→ Schriftliche Aufgabe: Aktualisiere die folgenden Zeilen, indem du überall „scrollbar“ durch „scroll bar“ ersetzt. Alles andere bleibt unverändert.

→ Vorliegende Zeilen:

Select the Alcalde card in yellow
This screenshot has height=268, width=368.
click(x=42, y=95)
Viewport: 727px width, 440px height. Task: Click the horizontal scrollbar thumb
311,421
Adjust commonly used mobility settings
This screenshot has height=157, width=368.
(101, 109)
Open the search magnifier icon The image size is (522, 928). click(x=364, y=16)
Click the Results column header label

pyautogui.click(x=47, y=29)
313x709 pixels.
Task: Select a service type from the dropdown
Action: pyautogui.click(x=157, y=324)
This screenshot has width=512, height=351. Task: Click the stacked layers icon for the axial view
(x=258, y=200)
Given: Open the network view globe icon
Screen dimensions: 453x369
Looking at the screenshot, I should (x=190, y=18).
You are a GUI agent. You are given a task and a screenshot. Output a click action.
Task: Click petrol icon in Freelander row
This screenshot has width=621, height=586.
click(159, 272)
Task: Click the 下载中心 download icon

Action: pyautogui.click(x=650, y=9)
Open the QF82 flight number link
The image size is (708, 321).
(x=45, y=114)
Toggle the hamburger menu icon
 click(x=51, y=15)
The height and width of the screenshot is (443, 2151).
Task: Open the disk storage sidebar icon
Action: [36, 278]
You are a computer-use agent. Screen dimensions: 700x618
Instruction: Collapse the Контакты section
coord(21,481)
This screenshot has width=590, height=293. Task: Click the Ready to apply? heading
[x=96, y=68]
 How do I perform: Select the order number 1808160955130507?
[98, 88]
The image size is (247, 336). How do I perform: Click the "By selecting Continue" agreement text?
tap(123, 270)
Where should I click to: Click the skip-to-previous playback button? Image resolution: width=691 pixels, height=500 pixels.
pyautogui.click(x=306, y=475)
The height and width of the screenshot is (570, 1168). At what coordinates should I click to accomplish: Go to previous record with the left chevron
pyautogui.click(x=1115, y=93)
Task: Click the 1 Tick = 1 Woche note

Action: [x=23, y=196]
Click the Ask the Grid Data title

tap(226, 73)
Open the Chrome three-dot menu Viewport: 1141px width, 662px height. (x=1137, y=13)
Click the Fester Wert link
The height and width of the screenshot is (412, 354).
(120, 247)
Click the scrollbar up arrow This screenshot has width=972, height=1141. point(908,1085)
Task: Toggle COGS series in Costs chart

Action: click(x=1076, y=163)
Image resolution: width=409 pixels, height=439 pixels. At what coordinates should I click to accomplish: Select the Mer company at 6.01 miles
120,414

→ Nachstehende Ausgabe:
Select the Alcalde card in yellow
This screenshot has height=268, width=368.
click(x=42, y=95)
Viewport: 727px width, 440px height. Task: Click the horizontal scroll bar thumb
311,421
Adjust commonly used mobility settings
This screenshot has height=157, width=368.
(101, 109)
Open the search magnifier icon The image size is (522, 928). click(x=364, y=16)
Click the Results column header label

pyautogui.click(x=47, y=29)
313x709 pixels.
Task: Select a service type from the dropdown
Action: pyautogui.click(x=157, y=324)
This screenshot has width=512, height=351. Task: Click the stacked layers icon for the axial view
(x=258, y=200)
Given: Open the network view globe icon
Screen dimensions: 453x369
Looking at the screenshot, I should (x=190, y=18).
You are a GUI agent. You are given a task and a screenshot. Output a click action.
Task: Click petrol icon in Freelander row
This screenshot has width=621, height=586.
click(159, 272)
Task: Click the 下载中心 download icon

Action: pyautogui.click(x=650, y=9)
Open the QF82 flight number link
The image size is (708, 321).
(x=45, y=114)
Toggle the hamburger menu icon
 click(x=51, y=15)
The height and width of the screenshot is (443, 2151).
Task: Open the disk storage sidebar icon
Action: [36, 278]
You are a computer-use agent. Screen dimensions: 700x618
Instruction: Collapse the Контакты section
coord(21,481)
This screenshot has width=590, height=293. Task: Click the Ready to apply? heading
[x=96, y=68]
 How do I perform: Select the order number 1808160955130507?
[98, 88]
The image size is (247, 336). How do I perform: Click the "By selecting Continue" agreement text?
tap(123, 270)
Where should I click to: Click the skip-to-previous playback button? Image resolution: width=691 pixels, height=500 pixels.
pyautogui.click(x=306, y=475)
The height and width of the screenshot is (570, 1168). At what coordinates should I click to accomplish: Go to previous record with the left chevron
pyautogui.click(x=1115, y=93)
Task: Click the 1 Tick = 1 Woche note

Action: [x=23, y=196]
Click the Ask the Grid Data title

tap(226, 73)
Open the Chrome three-dot menu Viewport: 1141px width, 662px height. (x=1137, y=13)
Click the Fester Wert link
The height and width of the screenshot is (412, 354).
(120, 247)
Click the scroll bar up arrow This screenshot has width=972, height=1141. point(908,1085)
Task: Toggle COGS series in Costs chart

Action: click(x=1076, y=163)
Image resolution: width=409 pixels, height=439 pixels. At what coordinates should I click to accomplish: Select the Mer company at 6.01 miles
120,414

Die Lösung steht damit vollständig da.